ColMate: Contrastive Late Interaction and Masked Text for Multimodal Document Retrieval
Ahmed Masry, Megh Thakkar, Patrice Bechard, Sathwik Tejaswi Madhusudhan, Rabiul Awal, Shambhavi Mishra, Akshay Kalkunte Suresh, Srivatsava Daruru, Enamul Hoque, Spandana Gella, Torsten Scholak, Sai Rajeswar
TL;DR
ColMate tackles the gap in multimodal document retrieval by introducing three synergistic components: Masked OCR Language Modeling (MOLM) to enrich visual-token representations, Self-supervised Masked Contrastive Learning (MaskedCL) for cross-modal alignment without labeled pairs, and TopKSim for robust late interaction suited to visual documents. Through pretraining, self-supervised finetuning, and refined scoring, ColMate achieves state-of-the-art results on ViDoRe V1/V2, notably improving out-of-domain generalization and reducing noise from patch-based tokenization. The work demonstrates that modality-specific pretraining objectives and a balanced, top-K based similarity aggregation yield tangible gains, with MaskedCL offering particular promise in low-resource scenarios. Overall, ColMate advances practical multimodal document retrieval with strong generalization, while remaining efficient enough for real-world deployment.
Abstract
Retrieval-augmented generation has proven practical when models require specialized knowledge or access to the latest data. However, existing methods for multimodal document retrieval often replicate techniques developed for text-only retrieval, whether in how they encode documents, define training objectives, or compute similarity scores. To address these limitations, we present ColMate, a document retrieval model that bridges the gap between multimodal representation learning and document retrieval.
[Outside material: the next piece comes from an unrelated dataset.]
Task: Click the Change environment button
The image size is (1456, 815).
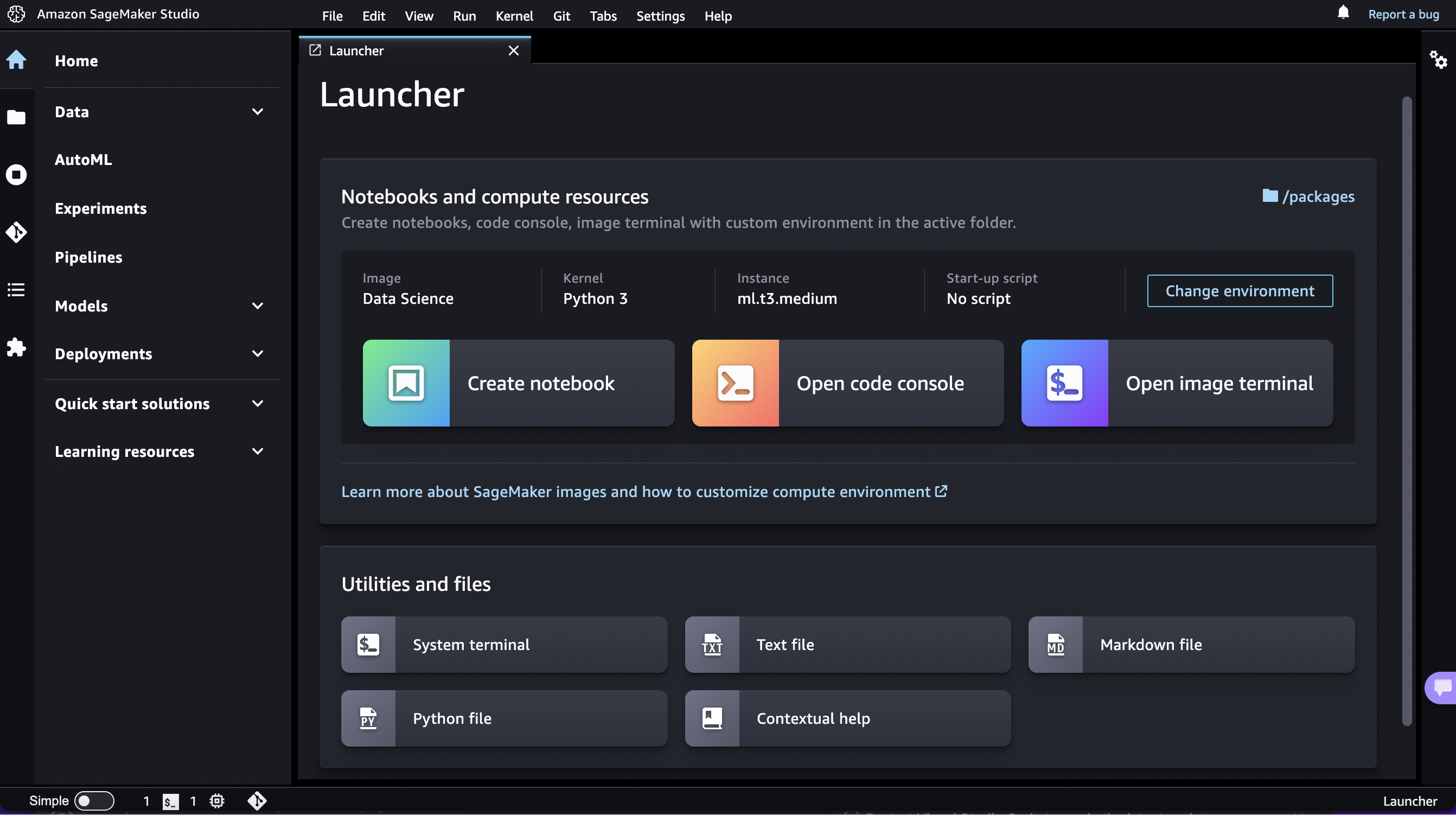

ColMate utilizes a novel OCR-based pretraining objective, a self-supervised masked contrastive learning objective, and a late interaction scoring mechanism more relevant to multimodal document structures and visual characteristics. ColMate obtains 3.61% improvements over existing retrieval models on the ViDoRe V2 benchmark, demonstrating stronger generalization to out-of-domain benchmarks.